Spatial Models
Overview
The third part of the course was designed to help you tie together the syntax you’ve learned so far to be able to conduct different kinds of spatial analyses. The ability to move from reading and manipulating your data towards a statistical analysis that is both geographically correct and statistically robust will we require you to integrate a variety of the techniques you’ve learned for manipulating tabular, sf, and raster objects. This assignment asks you to demonstrate those skills in a variety of ways. By the end of this assignment you should be able to:
Combine tabular,
sf, and raster datasets using joins and extractionsGenerate kernel density estimates and estimate spatial autocorrelation
Conduct a series of ‘suitability’ analyses using weighted and statistical overlays
Evaluate the quality of your models using confusion matrices and statistical tests
Instructions
After you’ve joined the assignment repository, you should have this file (named Readme.md) inside of a R project named assignment-3-xx where xx is your github username (or initials).
Once you’ve verified that you’ve correctly cloned the assignment repository, create a new Quarto document. Name this file assignment-3-xxx.qmd and give it a title (like M Williamson Assignment 3). Make sure that you select the html output option (Quarto can do a lot of cool things, but the html format is the least-likely to cause you additional headaches). We’ll be using Quarto throughout the course so it’s worth checking out the other tutorials in the getting started section.
Copy the questions below into your document and change the color of their text.
Save the changes and make your first commit!
Answer the questions making sure save and commit at least 4 more times (having 5 commits is part of the assignment).

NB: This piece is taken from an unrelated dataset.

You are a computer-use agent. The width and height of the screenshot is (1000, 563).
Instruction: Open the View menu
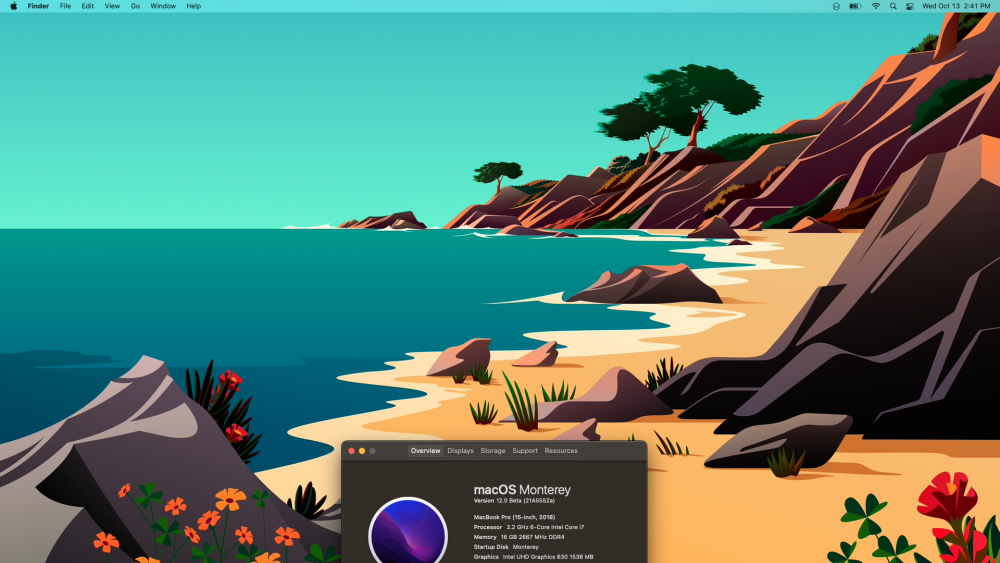(x=112, y=6)
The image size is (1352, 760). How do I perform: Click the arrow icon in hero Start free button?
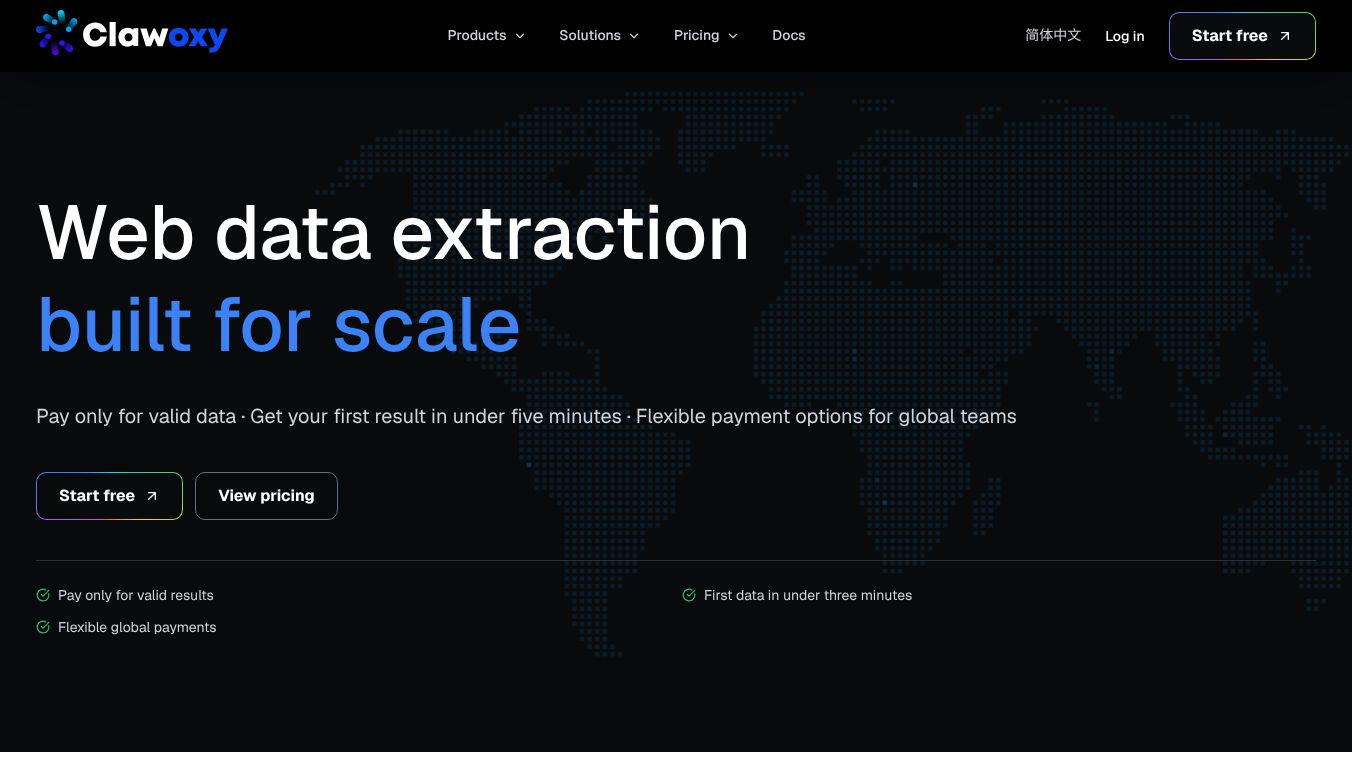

Render the document to html (you should now have at least 3 files in the repository: Readme.md, assignment-3-xx.qmd, and assignment-3-xx.html). Commit these changes and push them to the repository on GitHub. You should see the files there when you go to github.com.
The Data
We’ll be combining a few different datasets for this assignment. Some of them are located on the server at /opt/data/2022/assignment03/. The datasets in this folder include: celltowers.csv (a Kaggle dataset depicting the lat/long of cell towers in the US), cb_2018_us_ua10_500k.shp (a shapefiled depicting urban areas in the US from the US Census), ua_list_all.xls (the attributes of those urban areas), nlcd.tif (the National Land Cover dataset for WA, OR, ID, MT, WY), and roadskm.tif (the distance, in km, to primary and secondary roads in the same region). In addition, you’ll need to use the tidycensus package (which we’ve used in class) download the population and median income datasets from the 5yr American Community Survey dataset at the block group level. You’ll aslo need to use the raster::getData() function to download the elevation data for the study region and the terra::terrain() function to estimate the slope.
The Assignment
Conduct an overlay analysis using all the NLCD, roads, slope population, and median income datasets (
hint: you'll probably want to rasterize the vector data from tidycensus) to identify suitable areas for cellphone towers. Use a markdown table to report the thresholds you used to define suitable and unsuitable. Write out your psedocode for the process and then implement your overlay analysis. Useplot()to dipslay your final overlay.Now bring in the cell phone tower dataset and build a kernel density estimate displaying the intensity of occurrence of cell towers across the region. Use Ripley’s K to evaluate whether or not assumptions of second-order randomness are being violated. Estimate Moran’s I to assess the strength of autocorrelation in your data. Write out your pseudocode and then complete the analysis. What do the different analyses tell you about spatial autocorrelation of cell tower locations? What variables appear correlated with the patterns you see in your KDE?
Finally, you are going to build a database of predictors and use them in a model explaining the occurrence of cell phone tower locations. In addition to the NLCD, roads, slope population, and median income datasets, you’ll need to identify the population size of the nearest urban area to each cell phone tower. You’ll need to do some extracting, some attribute joins, and some spatial joins to construct the necessary data. Once you’ve got your database, fit a logistic regression and a random forest model to the data. How do the model results compare? How do the spatial predictions compare? Write your pseudocode, run the analysis and show your results.
Construct confusion matrices for your overlay, logisitc regression, and random forest models. What are the accuracy, sensitivity, and specificity for each of your models? Finally, run an ROC analysis for your logistic regression and random forest model. How does your assessment of model quality differ between using the confusion matrices and the ROC/AUC analysis (if at all)? Write out your pseudocode, show your confusion matrices (you can use a markdown table if you like), and state your results.
Save your model fit objects using
saveRDS()(only your model fit objects) a Google Drive folder and place the link to that folder at the end of the assignment (you’ll need these for the next assignment.